→ **Assigned task**:
Counting only lines that contain "beside", how many are there in the records below? Give the figure alone.

→ **Given records**:
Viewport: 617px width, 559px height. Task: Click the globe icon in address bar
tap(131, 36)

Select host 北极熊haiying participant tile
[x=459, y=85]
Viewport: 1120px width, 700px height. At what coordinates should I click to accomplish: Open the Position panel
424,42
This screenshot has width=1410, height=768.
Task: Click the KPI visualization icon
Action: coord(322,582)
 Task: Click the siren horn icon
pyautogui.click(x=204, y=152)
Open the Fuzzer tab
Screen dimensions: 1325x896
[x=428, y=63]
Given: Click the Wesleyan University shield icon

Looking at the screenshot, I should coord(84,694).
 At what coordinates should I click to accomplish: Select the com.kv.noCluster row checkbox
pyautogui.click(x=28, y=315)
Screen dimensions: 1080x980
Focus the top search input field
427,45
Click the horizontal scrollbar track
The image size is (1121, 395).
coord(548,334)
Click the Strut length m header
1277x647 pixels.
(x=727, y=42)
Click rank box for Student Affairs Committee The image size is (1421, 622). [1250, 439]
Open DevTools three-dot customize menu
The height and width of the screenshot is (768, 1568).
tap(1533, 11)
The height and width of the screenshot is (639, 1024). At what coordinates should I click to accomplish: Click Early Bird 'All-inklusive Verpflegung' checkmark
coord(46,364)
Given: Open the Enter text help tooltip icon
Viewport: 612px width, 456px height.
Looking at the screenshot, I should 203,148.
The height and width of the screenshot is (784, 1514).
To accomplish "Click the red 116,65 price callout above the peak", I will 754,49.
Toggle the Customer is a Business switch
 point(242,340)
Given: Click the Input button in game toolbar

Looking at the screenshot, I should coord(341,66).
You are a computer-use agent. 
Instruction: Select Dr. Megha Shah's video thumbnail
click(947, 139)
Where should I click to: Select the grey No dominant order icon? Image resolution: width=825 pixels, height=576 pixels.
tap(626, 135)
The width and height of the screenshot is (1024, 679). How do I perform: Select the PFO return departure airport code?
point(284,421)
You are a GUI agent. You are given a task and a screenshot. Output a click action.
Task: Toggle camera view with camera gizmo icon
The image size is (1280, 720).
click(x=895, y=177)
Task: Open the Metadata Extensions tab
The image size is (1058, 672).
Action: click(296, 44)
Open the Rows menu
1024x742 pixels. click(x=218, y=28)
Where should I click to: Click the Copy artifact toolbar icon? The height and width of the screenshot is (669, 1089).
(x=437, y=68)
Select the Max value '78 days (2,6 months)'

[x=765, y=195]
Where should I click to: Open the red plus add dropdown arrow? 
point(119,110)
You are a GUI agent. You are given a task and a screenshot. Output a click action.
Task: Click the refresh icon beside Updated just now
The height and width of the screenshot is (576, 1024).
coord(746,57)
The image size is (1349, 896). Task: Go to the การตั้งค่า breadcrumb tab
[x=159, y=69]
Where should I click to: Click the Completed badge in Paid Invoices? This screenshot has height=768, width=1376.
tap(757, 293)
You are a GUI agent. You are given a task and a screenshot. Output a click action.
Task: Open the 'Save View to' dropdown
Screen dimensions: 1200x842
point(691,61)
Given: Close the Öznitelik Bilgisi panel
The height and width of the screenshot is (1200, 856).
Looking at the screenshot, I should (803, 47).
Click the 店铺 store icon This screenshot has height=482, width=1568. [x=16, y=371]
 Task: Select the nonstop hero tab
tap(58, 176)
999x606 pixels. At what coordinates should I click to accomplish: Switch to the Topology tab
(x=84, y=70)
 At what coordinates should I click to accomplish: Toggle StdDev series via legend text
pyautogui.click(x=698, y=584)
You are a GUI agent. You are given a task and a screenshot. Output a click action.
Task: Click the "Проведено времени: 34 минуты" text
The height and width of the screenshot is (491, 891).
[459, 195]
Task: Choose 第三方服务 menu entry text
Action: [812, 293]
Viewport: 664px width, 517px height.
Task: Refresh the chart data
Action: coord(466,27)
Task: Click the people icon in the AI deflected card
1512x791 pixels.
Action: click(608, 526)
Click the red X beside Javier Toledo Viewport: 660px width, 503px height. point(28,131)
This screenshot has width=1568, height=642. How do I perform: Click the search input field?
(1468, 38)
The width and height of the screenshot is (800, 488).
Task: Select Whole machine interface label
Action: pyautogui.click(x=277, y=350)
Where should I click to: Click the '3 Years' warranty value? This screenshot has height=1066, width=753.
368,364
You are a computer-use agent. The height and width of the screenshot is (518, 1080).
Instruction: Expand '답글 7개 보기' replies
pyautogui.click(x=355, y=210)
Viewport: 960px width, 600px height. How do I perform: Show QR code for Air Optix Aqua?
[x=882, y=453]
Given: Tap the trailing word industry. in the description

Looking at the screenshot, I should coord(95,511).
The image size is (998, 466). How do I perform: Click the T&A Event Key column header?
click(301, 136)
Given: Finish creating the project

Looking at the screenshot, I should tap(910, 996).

→ **Written response**:
2